Türk sosyalistleri ve “Ortanın Solu” :

            Türkiye’de sosyalist olarak görünenlerin ve sosyalizmin sözcüsü olarak tanınanların çoğu, gerçekten sosyalist değildir. Bunlar Milli Emniyet fişleri, polis baskısı, mütecaviz faşist sağ kanadın zoru ile “sosyalistim” diyen, aslında hümanist bir burjuva aydını olmaktan öte bir nitelikleri olmayan kimselerdir. 

            Sosyalizmin temel felsefesini kavramadan, sosyalist hareketin içine zorla itilen bu sözde sosyalistler, sosyalizmin sözcüsü ve sosyalist hareketin temsilcisi olarak görülmüş ve tanıtılmışlardır.

            Sosyalizm, hayatı bütünüyle kavrayan bir dünya görüşüdür.  “Belli istismar biçimlerine karşı çıkmak” sosyalist olmak için yeterli değildir. Sosyalist, “istismarsız bir düzen”  kurmak için  “her türlü istismar”a karşı çıkmak zorundadır. Türkiye’de ise sadece “sosyal adalet” istemek veya iktidarın baskısına karşı koymak, sosyalist olmak için yeter sayılmıştır.  

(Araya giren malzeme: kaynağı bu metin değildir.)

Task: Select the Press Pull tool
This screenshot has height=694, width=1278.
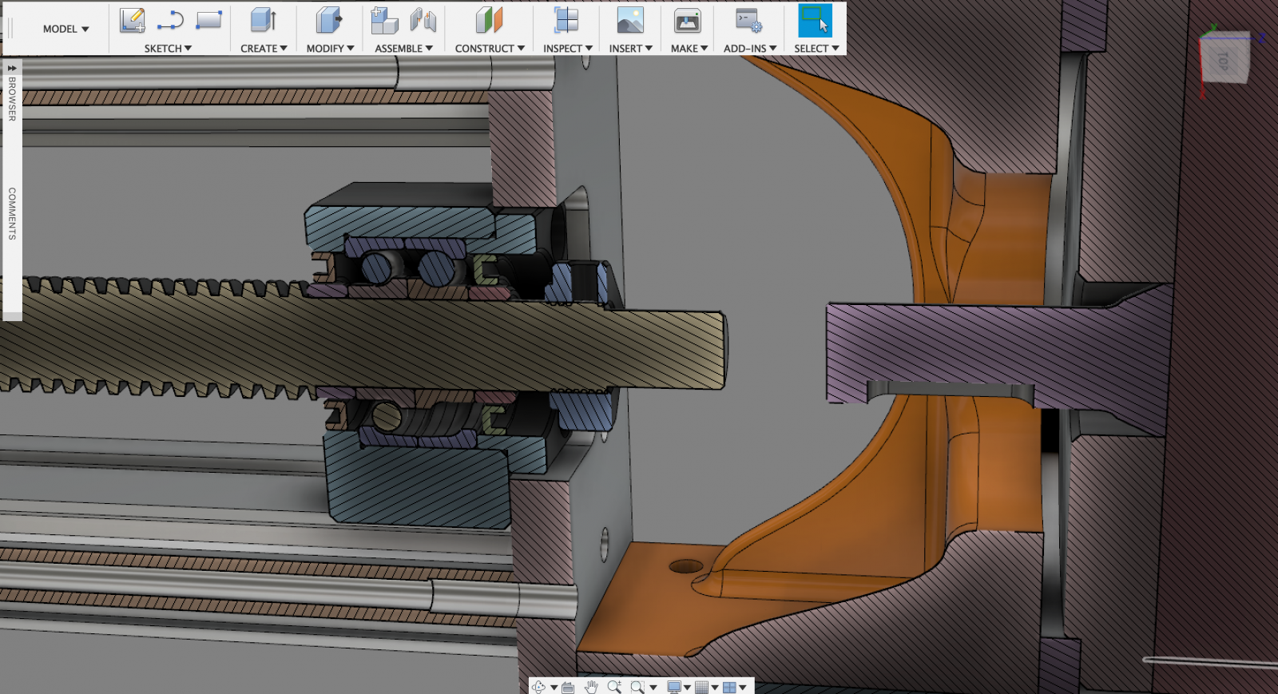Action: point(328,21)
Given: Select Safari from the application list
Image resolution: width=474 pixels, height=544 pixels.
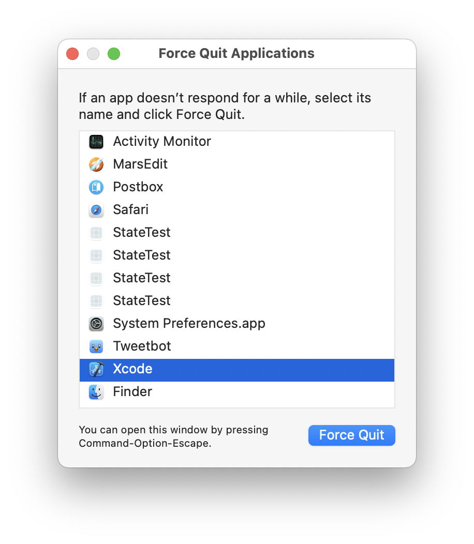Looking at the screenshot, I should (130, 209).
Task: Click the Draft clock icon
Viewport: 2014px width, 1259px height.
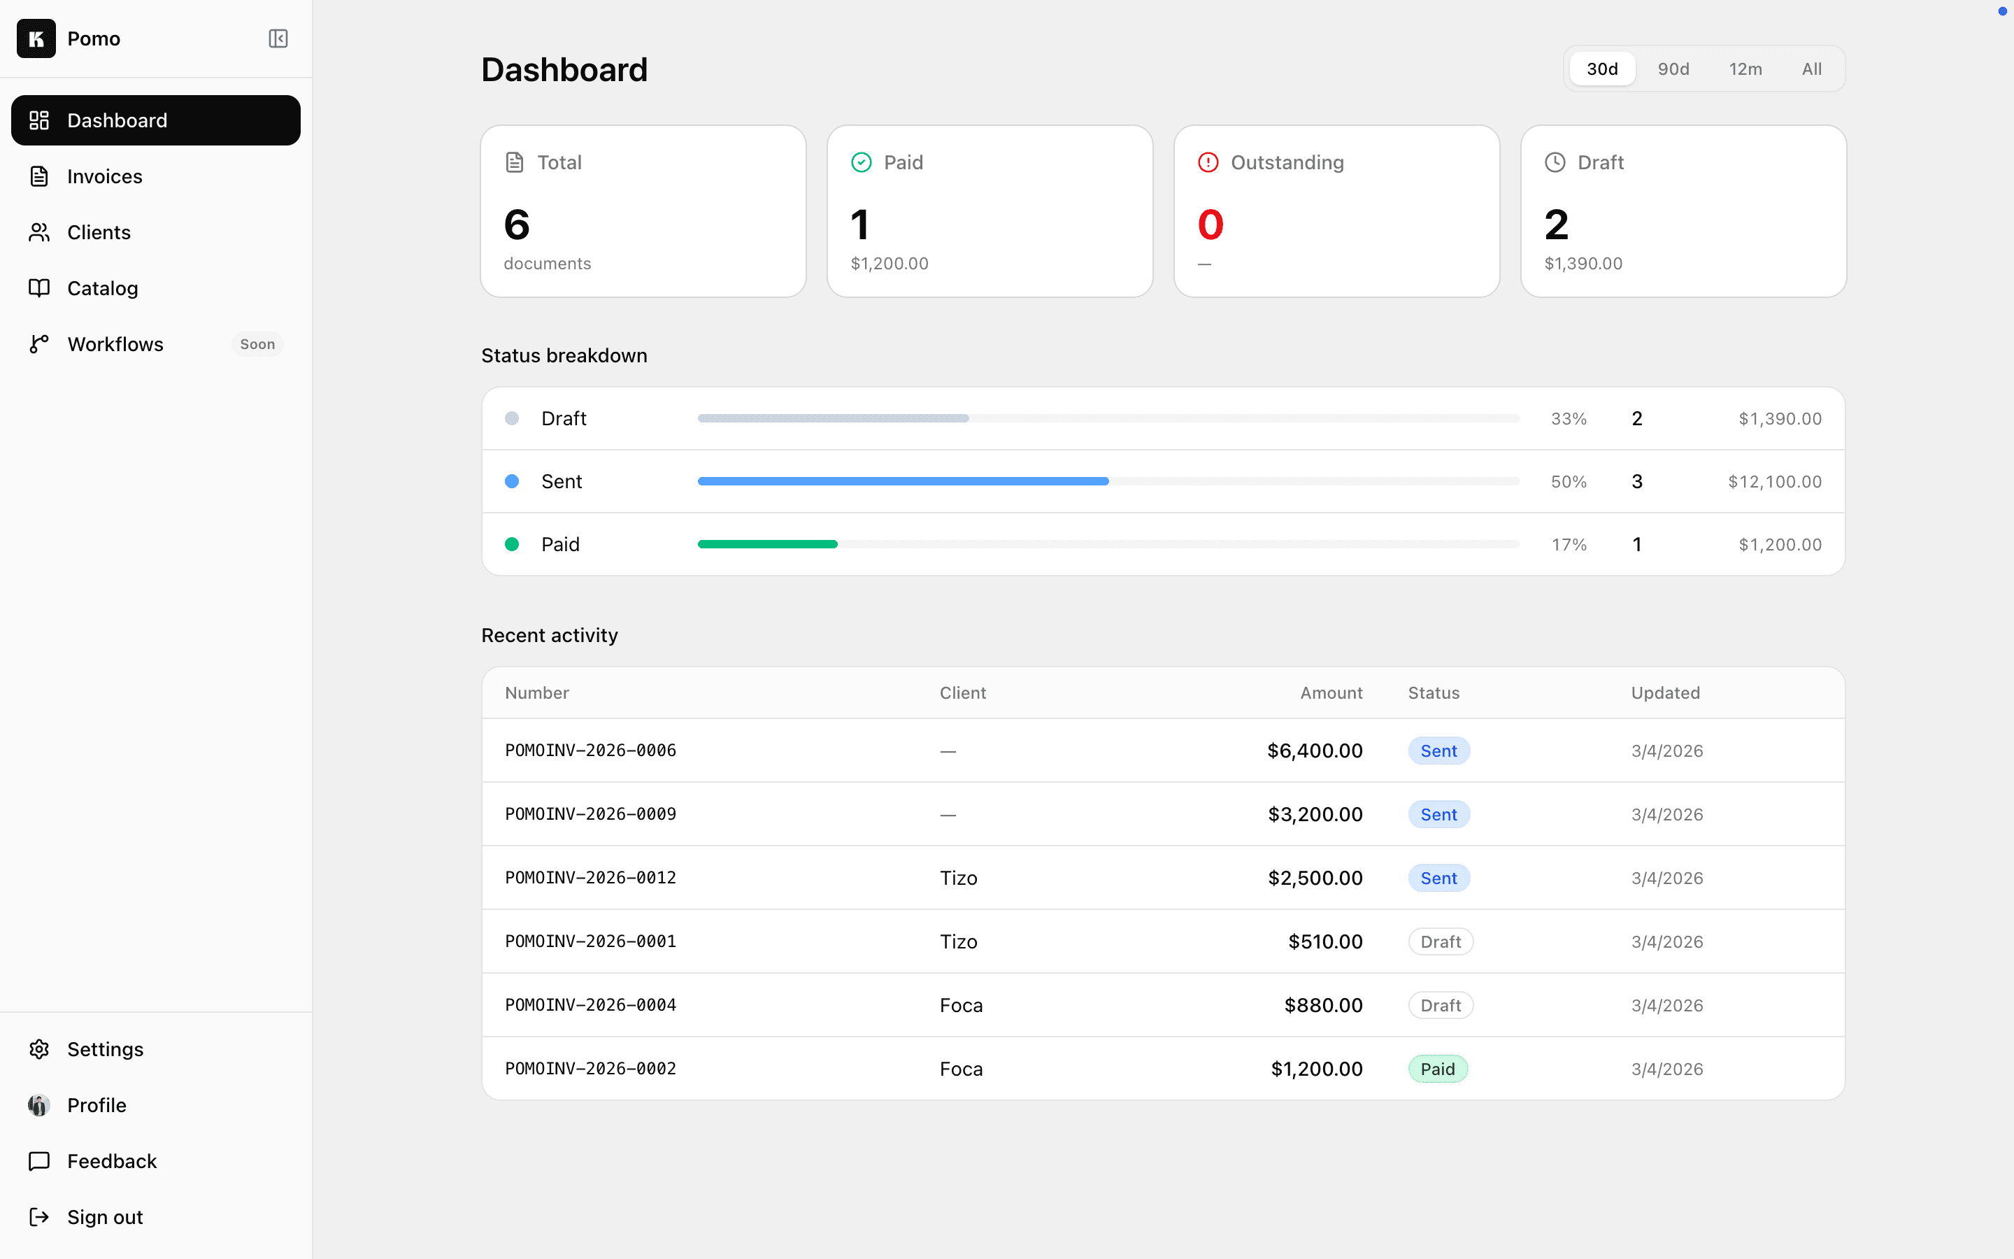Action: point(1554,162)
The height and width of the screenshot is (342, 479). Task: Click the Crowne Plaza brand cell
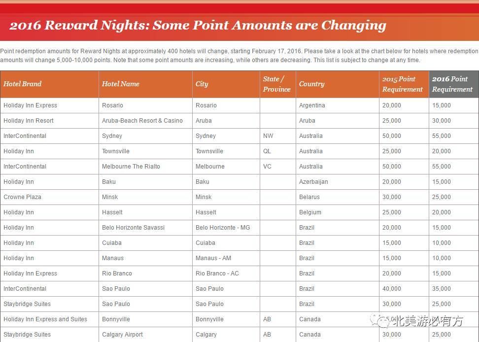[49, 197]
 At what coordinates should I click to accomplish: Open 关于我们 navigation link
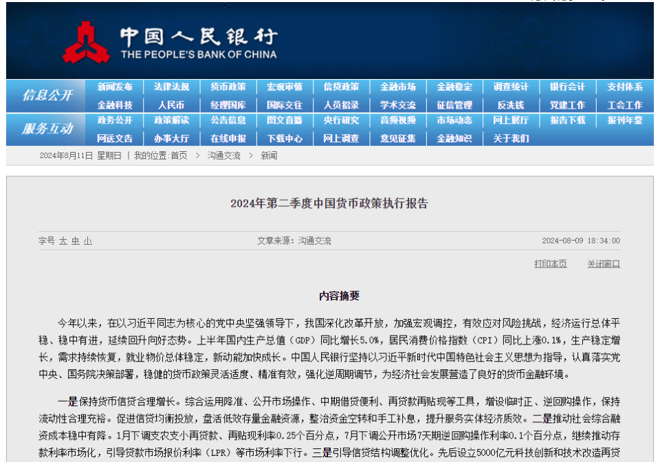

            Asıl karışıklık doğuran ve Türk sosyalistlerinin millet konusundaki görüşlerinin sosyalist anlayıştan uzak olduğu suçlamasına götüren neden  “ortanın solu”nda olanların sosyalist olarak tanınmasıdır. Üzerinde durmak istediğimiz, bu gibi sözde sosyalistlerdir. 

            Faşist millet görüşünün sürekli ve etkili propaganda havası içinde yetişen, sosyalistler dışındaki Türk solcularının millet anlayışları biçim değişikliği dışında şoven, ırkçı  kimlikten ayrılmamış, ırkçı turancılarla, yüzeydeki çatışmaya rağmen, esasta aynı kalmıştır. 

            Bu görüşümüzü doğrulayacak sayısız örnek verebiliriz. Fakat doğurduğu tepkinin büyük önemi ve sonucu bakımından yazımızda sadece Sayın İlhan Selçuk’un bu konuda yazdıklarına değineceğiz. 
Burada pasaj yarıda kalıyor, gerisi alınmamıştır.